Malabares en silencio

Pero hay un tipo de silencio que es casi tan fuerte como un grito. Eso fue lo que conseguí. Un silencio a todo mi alrededor, denso y total, oí correr el agua en la cocina. En el exterior, oí el ruido sordo de un periódico doblado al golpear la avenida, y luego el silbar suave, desafinado, del chico que se alejaba otra vez en su bicicleta*

Rumiaba pensamientos cuando lo vi. No más de diez años y con un talento inalcanzable lanzaba bastones al aire. Tres. Con uno en cada mano hacía girar a su antojo el tercero, que oscilaba arriba y abajo sin caerse, rodaba hacia los extremos, para volar y reiniciar la danza en plena calle. No más de diez años. Malabares para sobrevivir, el gesto serio y concentrado. Casi nada de juego, toda necesidad. Ni siquiera mi aplauso le robó una sonrisa.
Bocinazos, la furia por el espejo retrovisor ante mi demora. El enojo contra el par y la complacencia con bandoleros que reclaman esfuerzos mientras se empeñan en pisotearte los derechos. No ve el que no quiere. O no le conviene. O calla y lo aprueba.

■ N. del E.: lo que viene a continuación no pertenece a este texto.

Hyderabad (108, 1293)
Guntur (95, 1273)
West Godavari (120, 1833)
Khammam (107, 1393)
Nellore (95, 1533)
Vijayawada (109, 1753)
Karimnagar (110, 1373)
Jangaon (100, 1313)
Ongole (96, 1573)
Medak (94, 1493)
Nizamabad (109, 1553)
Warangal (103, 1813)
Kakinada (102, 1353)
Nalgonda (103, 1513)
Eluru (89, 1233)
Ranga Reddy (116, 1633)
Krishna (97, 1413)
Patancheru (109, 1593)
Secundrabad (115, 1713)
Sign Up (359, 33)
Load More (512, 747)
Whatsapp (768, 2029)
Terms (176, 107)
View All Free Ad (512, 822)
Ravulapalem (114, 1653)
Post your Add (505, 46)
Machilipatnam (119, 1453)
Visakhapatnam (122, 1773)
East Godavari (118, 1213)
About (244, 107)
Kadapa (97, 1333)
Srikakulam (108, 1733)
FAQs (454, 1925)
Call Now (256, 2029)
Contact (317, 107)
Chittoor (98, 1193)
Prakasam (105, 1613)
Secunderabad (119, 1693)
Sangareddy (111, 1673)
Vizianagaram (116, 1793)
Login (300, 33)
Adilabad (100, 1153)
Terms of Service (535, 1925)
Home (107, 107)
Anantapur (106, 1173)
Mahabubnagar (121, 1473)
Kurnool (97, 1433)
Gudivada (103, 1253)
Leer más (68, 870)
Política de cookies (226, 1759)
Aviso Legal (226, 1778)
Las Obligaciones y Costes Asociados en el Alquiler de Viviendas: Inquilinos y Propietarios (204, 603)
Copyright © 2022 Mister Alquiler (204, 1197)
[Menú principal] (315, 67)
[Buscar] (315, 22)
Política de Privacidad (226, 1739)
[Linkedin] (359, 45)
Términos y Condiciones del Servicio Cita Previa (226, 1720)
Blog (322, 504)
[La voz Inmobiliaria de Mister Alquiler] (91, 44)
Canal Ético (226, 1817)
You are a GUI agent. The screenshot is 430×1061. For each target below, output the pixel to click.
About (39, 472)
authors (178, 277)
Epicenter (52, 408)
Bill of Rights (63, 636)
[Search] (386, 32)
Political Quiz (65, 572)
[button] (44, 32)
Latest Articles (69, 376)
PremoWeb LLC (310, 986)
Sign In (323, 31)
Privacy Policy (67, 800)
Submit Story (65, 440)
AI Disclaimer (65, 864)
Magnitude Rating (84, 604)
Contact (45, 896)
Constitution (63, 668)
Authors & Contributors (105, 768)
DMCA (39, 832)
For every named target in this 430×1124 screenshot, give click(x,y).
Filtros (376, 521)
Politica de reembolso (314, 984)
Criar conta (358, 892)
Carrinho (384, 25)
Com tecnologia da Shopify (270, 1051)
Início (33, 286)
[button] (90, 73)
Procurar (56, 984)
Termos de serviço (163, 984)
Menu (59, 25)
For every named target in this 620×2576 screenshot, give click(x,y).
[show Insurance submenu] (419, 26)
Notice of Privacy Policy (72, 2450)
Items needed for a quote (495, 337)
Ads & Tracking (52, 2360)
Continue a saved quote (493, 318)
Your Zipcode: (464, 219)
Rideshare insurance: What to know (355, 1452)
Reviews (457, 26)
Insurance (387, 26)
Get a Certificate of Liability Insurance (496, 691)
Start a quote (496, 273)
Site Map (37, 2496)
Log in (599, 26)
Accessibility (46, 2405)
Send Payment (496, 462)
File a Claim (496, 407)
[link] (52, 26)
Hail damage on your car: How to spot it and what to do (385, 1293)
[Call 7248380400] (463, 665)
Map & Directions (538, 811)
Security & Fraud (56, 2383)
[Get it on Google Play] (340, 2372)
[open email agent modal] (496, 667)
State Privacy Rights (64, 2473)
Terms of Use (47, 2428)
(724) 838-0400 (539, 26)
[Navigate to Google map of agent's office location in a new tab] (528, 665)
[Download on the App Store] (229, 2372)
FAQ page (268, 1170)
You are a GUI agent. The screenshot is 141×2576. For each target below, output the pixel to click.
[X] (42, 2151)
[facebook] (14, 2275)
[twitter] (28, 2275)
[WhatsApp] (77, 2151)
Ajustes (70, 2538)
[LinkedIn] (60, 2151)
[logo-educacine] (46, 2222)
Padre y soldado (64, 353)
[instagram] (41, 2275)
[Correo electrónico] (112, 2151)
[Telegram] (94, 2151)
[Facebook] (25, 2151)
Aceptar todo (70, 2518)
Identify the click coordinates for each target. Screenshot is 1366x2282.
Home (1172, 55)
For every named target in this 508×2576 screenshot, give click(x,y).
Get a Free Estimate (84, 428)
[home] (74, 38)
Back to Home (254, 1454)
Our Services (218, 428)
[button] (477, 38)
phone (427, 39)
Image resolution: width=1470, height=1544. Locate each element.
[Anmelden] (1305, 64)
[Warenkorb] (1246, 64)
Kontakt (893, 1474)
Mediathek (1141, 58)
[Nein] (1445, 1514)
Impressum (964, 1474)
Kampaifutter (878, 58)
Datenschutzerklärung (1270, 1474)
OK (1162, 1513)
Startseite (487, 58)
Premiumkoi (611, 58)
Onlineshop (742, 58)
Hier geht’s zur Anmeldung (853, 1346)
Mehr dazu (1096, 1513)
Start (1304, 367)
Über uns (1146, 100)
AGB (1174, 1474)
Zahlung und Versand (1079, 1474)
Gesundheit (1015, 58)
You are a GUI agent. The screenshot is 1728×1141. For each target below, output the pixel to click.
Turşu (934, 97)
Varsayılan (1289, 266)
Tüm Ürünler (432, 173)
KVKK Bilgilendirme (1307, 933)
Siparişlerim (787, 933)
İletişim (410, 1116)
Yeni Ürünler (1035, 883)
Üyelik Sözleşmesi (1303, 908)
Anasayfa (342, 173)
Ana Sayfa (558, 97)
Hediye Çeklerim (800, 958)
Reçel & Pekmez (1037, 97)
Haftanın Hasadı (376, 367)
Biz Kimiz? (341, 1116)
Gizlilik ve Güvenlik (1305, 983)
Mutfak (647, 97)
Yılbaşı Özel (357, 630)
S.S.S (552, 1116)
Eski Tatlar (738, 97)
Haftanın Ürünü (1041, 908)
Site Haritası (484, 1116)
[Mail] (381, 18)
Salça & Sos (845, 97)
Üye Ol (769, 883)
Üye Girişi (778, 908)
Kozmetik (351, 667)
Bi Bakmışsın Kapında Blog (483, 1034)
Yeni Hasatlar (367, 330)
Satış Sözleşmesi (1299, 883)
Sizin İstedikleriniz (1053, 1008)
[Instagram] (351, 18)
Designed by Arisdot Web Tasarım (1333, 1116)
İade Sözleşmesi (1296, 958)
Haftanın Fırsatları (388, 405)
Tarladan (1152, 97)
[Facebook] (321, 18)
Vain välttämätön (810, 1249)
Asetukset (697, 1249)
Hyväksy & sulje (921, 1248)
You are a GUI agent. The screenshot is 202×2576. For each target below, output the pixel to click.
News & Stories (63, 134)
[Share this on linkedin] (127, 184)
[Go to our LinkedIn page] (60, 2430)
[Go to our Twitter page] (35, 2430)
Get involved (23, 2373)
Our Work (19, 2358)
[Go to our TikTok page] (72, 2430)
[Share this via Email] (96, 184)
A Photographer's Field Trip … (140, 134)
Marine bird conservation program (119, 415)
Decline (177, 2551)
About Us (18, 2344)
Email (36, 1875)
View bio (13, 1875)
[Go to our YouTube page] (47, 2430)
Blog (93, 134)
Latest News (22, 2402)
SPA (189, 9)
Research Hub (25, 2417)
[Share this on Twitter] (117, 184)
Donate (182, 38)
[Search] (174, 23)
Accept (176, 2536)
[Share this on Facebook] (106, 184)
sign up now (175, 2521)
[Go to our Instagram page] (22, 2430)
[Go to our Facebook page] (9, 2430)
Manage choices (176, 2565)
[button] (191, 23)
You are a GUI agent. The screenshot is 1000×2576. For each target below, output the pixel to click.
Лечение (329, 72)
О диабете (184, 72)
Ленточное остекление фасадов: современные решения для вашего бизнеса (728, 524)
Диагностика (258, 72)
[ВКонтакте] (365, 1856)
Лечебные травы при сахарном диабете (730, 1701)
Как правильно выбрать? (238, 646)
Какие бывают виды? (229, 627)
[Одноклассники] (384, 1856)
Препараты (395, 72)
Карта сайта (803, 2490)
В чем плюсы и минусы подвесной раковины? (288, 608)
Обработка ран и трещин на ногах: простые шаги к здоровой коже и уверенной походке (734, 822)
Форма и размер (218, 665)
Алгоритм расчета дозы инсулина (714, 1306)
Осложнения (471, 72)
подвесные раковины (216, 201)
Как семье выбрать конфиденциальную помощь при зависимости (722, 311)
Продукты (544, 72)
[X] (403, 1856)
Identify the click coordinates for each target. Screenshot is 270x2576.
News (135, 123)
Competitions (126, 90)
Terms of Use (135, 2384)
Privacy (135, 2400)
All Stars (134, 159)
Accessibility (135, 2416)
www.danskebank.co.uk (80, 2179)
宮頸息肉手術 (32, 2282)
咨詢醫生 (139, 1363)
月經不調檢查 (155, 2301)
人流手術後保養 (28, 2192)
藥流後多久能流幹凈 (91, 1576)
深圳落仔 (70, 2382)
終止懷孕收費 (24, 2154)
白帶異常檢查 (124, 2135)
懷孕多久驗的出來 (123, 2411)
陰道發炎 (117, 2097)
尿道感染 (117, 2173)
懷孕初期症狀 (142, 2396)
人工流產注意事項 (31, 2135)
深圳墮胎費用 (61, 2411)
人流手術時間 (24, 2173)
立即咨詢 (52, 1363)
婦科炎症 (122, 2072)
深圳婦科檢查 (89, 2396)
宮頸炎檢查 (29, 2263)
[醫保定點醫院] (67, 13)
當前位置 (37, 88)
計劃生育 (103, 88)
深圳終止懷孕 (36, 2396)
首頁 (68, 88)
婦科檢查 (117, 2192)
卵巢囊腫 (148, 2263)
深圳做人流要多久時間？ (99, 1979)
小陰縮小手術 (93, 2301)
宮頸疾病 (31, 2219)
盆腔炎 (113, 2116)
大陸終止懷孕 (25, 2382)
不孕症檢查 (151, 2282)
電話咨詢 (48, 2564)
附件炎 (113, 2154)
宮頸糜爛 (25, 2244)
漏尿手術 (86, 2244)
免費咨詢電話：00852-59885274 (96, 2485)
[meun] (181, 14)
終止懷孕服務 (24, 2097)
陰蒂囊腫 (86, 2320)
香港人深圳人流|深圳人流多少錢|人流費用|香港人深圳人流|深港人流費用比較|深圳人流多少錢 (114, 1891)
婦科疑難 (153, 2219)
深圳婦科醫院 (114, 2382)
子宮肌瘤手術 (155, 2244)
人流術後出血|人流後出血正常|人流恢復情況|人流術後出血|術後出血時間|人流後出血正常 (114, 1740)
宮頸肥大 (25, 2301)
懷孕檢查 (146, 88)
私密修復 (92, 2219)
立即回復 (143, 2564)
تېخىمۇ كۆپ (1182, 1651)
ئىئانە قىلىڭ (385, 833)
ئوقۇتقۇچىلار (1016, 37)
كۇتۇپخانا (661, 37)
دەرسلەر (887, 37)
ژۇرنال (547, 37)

Siguen los bocinazos. “Gracias”, dice el pibe. Retomo la marcha, desoigo los insultos del automovilista que venía detrás. Malabares para sobrevivir, pero no juega. Llego a casa, lo escribo, no lo publico, el lujo del flâneur  y el estómago lleno.
Quizás lo mejor es un blog sin entradas nuevas.
Hasta que el silencio grita.
(*) Chandler, Raymond, “El largo adiós”, 1953, Traducción: José Luis López Muñoz, edición digital.